Recuerdo que mientras dábamos vueltas sobre Guadalajara, mientras escuchaba una y otra vez el intento fallido de fijar el tren de aterrizaje, en un momento dado alcancé una certeza: antes de que se agotara por completo el combustible, optarían por intentar acuatizar en el lago de Chapala. ¿Qué hacer? ¿Convendría o no quitarse los zapatos? Entonces yo no sabía que los trenes retractiles de los aviones tienen un sistema que, después de bajar —el bzzzz—, se traba mediante un seguro geométrico —el clack— que permite que la pierna del tren quede rígida. Pero a partir de lo que me había dado cuenta en los vuelos anteriores y de lo que percibí en este, la intuición me catapultó a un estado de angustia en el cual buena parte de mi cerebro se debatía entre quitarme o no los zapatos… Los demás pasajeros, seguramente por falta de saberes, no se inmutaron.

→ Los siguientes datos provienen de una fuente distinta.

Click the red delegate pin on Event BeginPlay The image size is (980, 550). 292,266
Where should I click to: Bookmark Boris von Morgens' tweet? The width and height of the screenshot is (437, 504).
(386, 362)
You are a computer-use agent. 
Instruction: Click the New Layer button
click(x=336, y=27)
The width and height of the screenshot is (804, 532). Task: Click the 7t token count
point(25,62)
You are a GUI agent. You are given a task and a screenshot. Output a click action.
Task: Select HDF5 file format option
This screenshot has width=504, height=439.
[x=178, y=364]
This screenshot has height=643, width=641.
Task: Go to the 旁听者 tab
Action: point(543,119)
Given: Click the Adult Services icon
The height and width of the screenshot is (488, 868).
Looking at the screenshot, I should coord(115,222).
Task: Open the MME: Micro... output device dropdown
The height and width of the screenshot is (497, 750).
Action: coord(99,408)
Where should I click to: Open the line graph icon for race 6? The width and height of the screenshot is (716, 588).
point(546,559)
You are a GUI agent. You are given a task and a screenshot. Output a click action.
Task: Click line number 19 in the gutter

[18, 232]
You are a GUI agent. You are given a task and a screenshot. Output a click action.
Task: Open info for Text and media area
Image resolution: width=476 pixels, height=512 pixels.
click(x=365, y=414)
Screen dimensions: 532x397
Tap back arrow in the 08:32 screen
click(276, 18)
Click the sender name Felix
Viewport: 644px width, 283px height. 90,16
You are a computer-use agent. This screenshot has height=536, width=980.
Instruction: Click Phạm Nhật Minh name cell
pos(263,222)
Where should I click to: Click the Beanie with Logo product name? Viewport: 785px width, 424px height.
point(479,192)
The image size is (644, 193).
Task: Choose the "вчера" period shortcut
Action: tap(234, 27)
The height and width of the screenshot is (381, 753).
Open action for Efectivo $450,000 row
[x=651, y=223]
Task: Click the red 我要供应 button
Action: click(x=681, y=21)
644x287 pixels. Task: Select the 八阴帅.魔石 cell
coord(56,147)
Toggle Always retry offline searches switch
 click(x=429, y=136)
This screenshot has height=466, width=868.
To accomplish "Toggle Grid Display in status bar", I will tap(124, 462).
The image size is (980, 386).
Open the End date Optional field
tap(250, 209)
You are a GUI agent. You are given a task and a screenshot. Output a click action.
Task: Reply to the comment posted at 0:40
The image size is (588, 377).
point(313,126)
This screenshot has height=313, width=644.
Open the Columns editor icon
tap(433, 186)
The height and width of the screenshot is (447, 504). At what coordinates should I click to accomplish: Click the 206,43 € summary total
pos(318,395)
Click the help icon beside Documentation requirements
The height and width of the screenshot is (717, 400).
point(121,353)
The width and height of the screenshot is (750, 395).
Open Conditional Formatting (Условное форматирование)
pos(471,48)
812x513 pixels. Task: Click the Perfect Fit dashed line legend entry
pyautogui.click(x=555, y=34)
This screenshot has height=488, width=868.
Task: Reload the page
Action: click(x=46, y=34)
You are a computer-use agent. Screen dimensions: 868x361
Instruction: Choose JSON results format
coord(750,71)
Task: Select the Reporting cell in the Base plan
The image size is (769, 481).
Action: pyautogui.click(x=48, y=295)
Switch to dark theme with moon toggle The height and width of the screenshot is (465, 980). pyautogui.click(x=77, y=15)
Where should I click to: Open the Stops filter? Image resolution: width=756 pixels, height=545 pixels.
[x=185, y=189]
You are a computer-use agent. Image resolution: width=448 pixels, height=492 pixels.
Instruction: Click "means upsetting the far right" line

El Eclesiastés es uno de los libros sapienciales del judeocristianismo. Mientras que su autor se llama a sí mismo Qohelet, la tradición lo atribuye al rey Salomón, quien reinó Israel desde el 970 hasta el 931 a. C. Si bien muchas de las sentencias que integran el texto resultan ambiguas y permiten varias interpretaciones, el versículo 1:18 tiene un sentido bastante claro y no me parece que dé pie para darle muchas vueltas: “Porque en la mucha sabiduría hay mucha molestia; y quien añade ciencia, añade dolor.” Saber angustia, y en la ignorancia el cándido encuentra tranquilidad. Una tesis añeja, vigente y ampliamente propagada en Occidente…, en buena medida porque puede ser muy útil como coartada.
Haciendo a un lado a las angustias neuróticas, Freud (1856-1939) sostiene que el “estado afectivo” de la angustia es tanto “una reacción frente a la percepción de un peligro” como una “pulsión de autoconservación”. ¿Y qué dijo el austriaco acerca de la relación del saber con la angustia realista? ¿Se pronunció al respecto? La angustia, según Freud, “… dependerán en buena parte… del estado de nuestro saber”, pero en ambos sentidos. Por un lado:
Hallamos sumamente comprensible que el salvaje sienta miedo frente a un cañón y se angustie frente a un eclipse de sol, mientras que el hombre blanco, que maneja aquel instrumento y puede predecir el eclipse, permanece exento de angustia en esas situaciones.
Pero por el otro lado:
En otras ocasiones, es justamente el mayor saber el que promueve la angustia, porque permite individualizar antes el peligro. Así, el salvaje se aterrorizará frente a un rastro que descubra en el bosque y que al inexperto nada le dice, pero a él le revela la proximidad de una fiera carnicera; y el navegante experimentado verá con terror una nubecilla en el cielo, que le anuncia la proximidad del huracán, mientras que al pasajero le parece insignificante.
¿Entonces? Entonces la conclusión es obvia: saber angustia; no saber, también.